* _WHAT TO PRODUCE_:
For the entries below, report every line that includes the word "Implosion".

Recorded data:
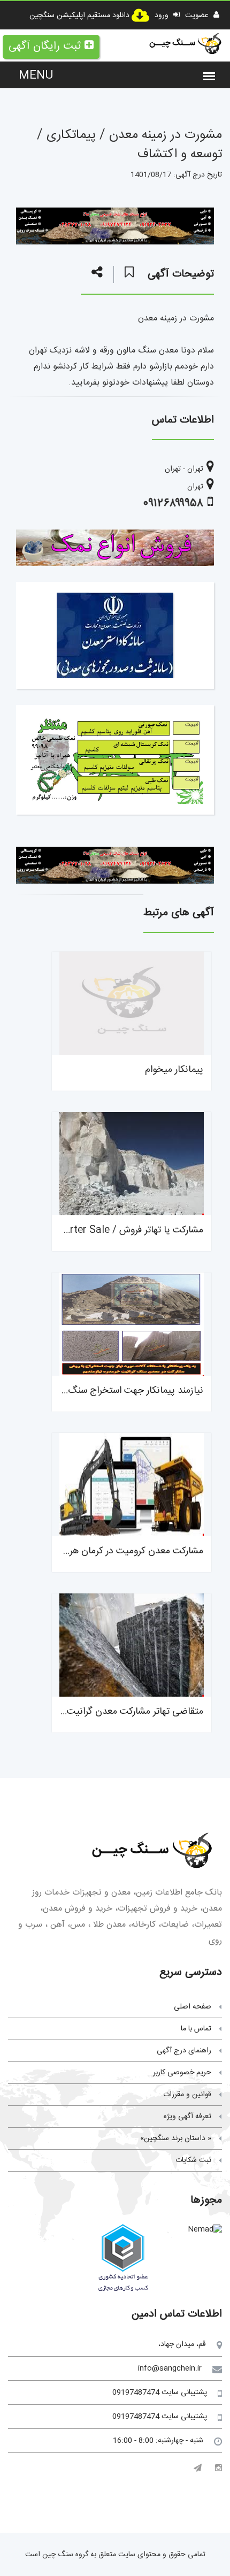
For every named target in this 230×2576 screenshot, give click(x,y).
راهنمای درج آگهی (184, 2050)
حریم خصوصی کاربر (182, 2072)
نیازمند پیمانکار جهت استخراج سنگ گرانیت (121, 1391)
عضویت (198, 15)
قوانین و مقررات (187, 2094)
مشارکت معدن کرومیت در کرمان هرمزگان (125, 1551)
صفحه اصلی (192, 2007)
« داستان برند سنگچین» (175, 2138)
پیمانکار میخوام (174, 1070)
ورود (163, 15)
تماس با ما (196, 2028)
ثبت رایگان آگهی (45, 46)
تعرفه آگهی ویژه (187, 2116)
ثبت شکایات (193, 2160)
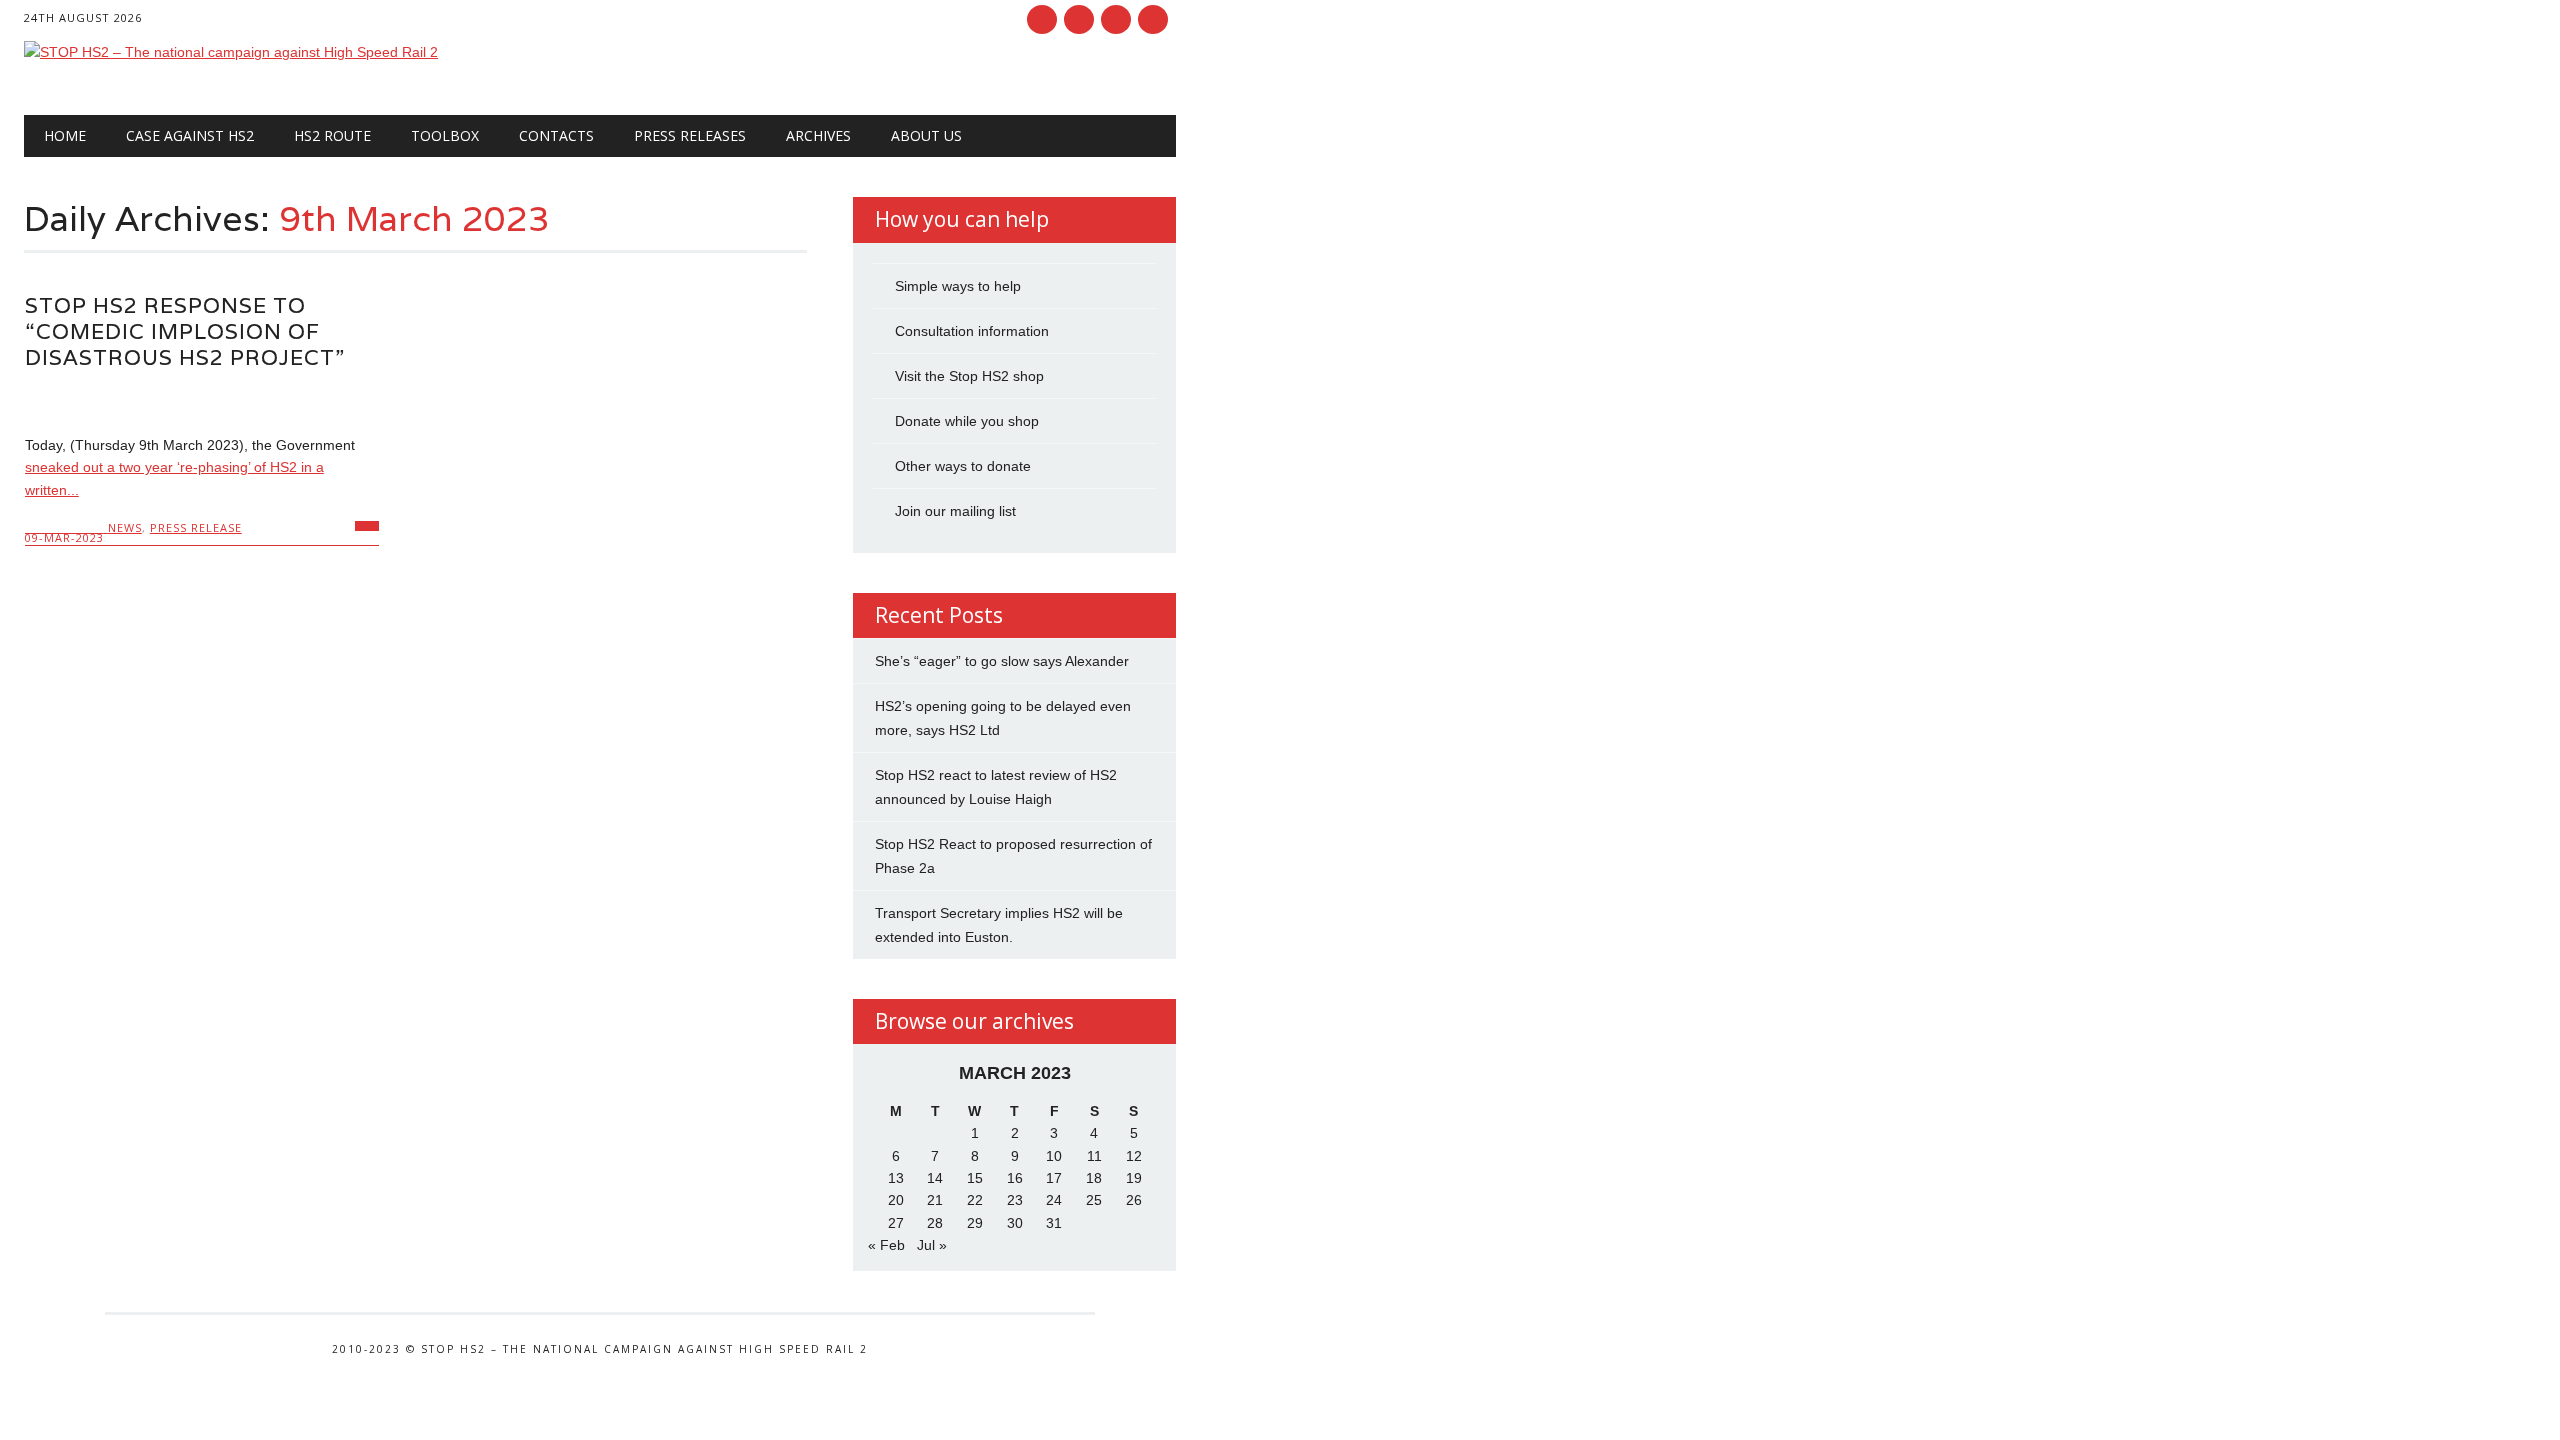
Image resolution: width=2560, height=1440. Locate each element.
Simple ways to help (958, 286)
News (125, 527)
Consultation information (972, 331)
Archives (818, 135)
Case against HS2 (190, 135)
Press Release (196, 527)
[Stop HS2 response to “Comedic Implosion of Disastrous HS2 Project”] (202, 402)
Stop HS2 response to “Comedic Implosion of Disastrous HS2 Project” (185, 331)
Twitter (1079, 19)
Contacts (556, 135)
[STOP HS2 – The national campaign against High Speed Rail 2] (231, 52)
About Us (926, 135)
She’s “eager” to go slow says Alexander (1002, 661)
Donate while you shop (967, 421)
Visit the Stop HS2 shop (969, 376)
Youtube (1116, 19)
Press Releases (690, 135)
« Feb (886, 1245)
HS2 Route (332, 135)
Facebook (1042, 19)
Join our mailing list (955, 511)
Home (65, 135)
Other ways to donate (963, 466)
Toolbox (445, 135)
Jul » (932, 1245)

* _EXERCISE ANSWER_:
[Stop HS2 response to “Comedic Implosion of Disastrous HS2 Project”] (202, 402)
Stop HS2 response to “Comedic Implosion of Disastrous HS2 Project” (185, 331)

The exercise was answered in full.